A big update to one of the most helpful plugins. Design Lint can now automatically fix missing fill, text, stroke, and effect styles using styles found in your designs. It will make type suggestions (!) if a text layer is close to an existing type style. Import your styles by running Design Lint in a design system file, then the plugin will use these styles to make suggestions (stored only on your computer). You also can now create and apply styles in bulk directly from the plugin.
“In this livestream Hanju Kim and Marvin Messenzehl from RTL+ dive into the file to understand the intricacies of designing for a wide array of platforms while maintaining impeccable structure and facilitating seamless collaboration.”
Raquel Piqueras and Christina Yang from Microsoft on organizing Figma files and making a few intentional changes which resulted in fewer meetings, higher quality work, a more agile environment, and a few praises from their partners along the way. (Thanks for sharing the friend’s link!)
Ridd shares a free annotation components library to help designers communicate more effectively and nail down the handoff process. Comes with a video lesson on organizing Figma files using the helpers library.
A refresh to the file browser, so you can spend less time searching, and more time creating. New shared projects and files tabs help you easily find files that others have shared with you. Search, Recents, and notifications now include content across your entire account.
Matan Rosen on how creating starter kits in Figma can help deliver products faster by letting designers focus on user experience instead of pushing pixels and doing repetitive design work.
Sections are great for organizing components, documenting states, grouping elements in external embeds, and better visibility of component and frame names.
Are you using #sections in @figma yet? They are one of the most underrated features in Figma. I switched my Figma component documentation entirely to sections and it has made a huge difference. Here's why: pic.twitter.com/WaqErkYBLi
— Christine Vallaure (@moonlearning) April 11, 2023
You can now keep your workspaces, teams, projects, and files more organized with custom sidebar sections on Organization and Enterprise plans.
Patrick Morgan with tips for tidying your Figma account with a file thumbnail component.
Feeling like your @figma account could use some tidying? I know, I've been there.
— Patrick Morgan (@itspatmorgan) February 25, 2023
Here are the 8 steps I follow to build a file thumbnail component that's minimal, consistent, and scales: pic.twitter.com/iJhBEoK0Es
Luis shares a few tips on structuring library files. He recommends optimizing variants for searching and usage rather than maintenance, and suggests this file structure: Page → Section → Variant. Also, check out his other thread on naming and splitting your library files.

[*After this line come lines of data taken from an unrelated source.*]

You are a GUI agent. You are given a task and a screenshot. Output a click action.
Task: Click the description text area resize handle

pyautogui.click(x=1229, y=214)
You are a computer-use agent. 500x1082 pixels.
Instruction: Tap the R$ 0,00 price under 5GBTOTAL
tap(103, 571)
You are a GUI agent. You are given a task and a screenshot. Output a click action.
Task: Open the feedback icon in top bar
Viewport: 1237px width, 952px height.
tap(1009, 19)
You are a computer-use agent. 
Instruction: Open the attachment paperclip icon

We spend a lot of time talking about component structure, but the library files themselves are often ignored
— luis. (@disco_lu) February 27, 2023
So what goes into structuring a good Figma component library?
Here are a few tips, hopefully a good starting point 📈 pic.twitter.com/2zL7xk9eSx
Miggi shows how to use Figma sections for prototyping. Besides being a wonderful organizational tool, sections give you the ability to remember the states of areas of your prototype.
Anyone else love sections in Figma? @miggi takes it one step further to show you how to use sections for prototyping. pic.twitter.com/Z3IJZnRGjW
— Figma (@figma) February 13, 2023
Jess starts a productive discussion on organizing files in Figma by asking about having one file per feature where iterations/updates happen and another file for all “done” work. That’s similar to how I organize my work projects, but in reality, bringing work back to the “single source of truth” file or abstracting it to the design system is always hard to prioritize.
You're on a product team and you're organising your files in @figma. It's a large product and if all design work is in one file, the file is too big.
— Jess 🇺🇦 (@jesseddy) February 7, 2023
What do you think about having one file for each feature where iterations/updates happen. And one file for all "done" work? pic.twitter.com/6iSlphJEHP
Luis Ouriach wrote a massive multi-part guide on structuring teams, organizing projects, and managing files in Figma.
Jackie Zhang writes about approaches to enhance team communication through logically structuring Figma files, labeling and annotating your designs, and hooking up all your files in a single FigJam flow. I particularly like the last recommendation and going to try it on the next project.
The team at Deliveroo built a library of “file management goodies” to bring more context to their designs and help people across the business navigate design files more efficiently. Section banners, flow and screen details, highlights, notes, and linked resources helped their team annotate their thinking within Figma.
Continuing the theme of supercharging built-in features, this plugin takes Figma’s “Select all with…” command to the next level by offering a whole range of properties to choose from.
“Customers can collaborate confidently with agencies and companies, knowing that the right company can own the work. Customers on Professional, Organization, and Enterprise plans can now transfer teams and projects from one company to another in a few clicks, and customers on Organization and Enterprise plans can receive transfers.”
In addition to Joey’s thumbnail kit, check out this template from the design team at Doist. It’s specific to their products, but can be easily customized or used as an inspiration.
Joey Banks published an update to his file thumbnail UI kit with dozens of custom combinations, and now even easier to edit with component properties.
A few changes to team controls and permissions on Enterprise and Organization plans.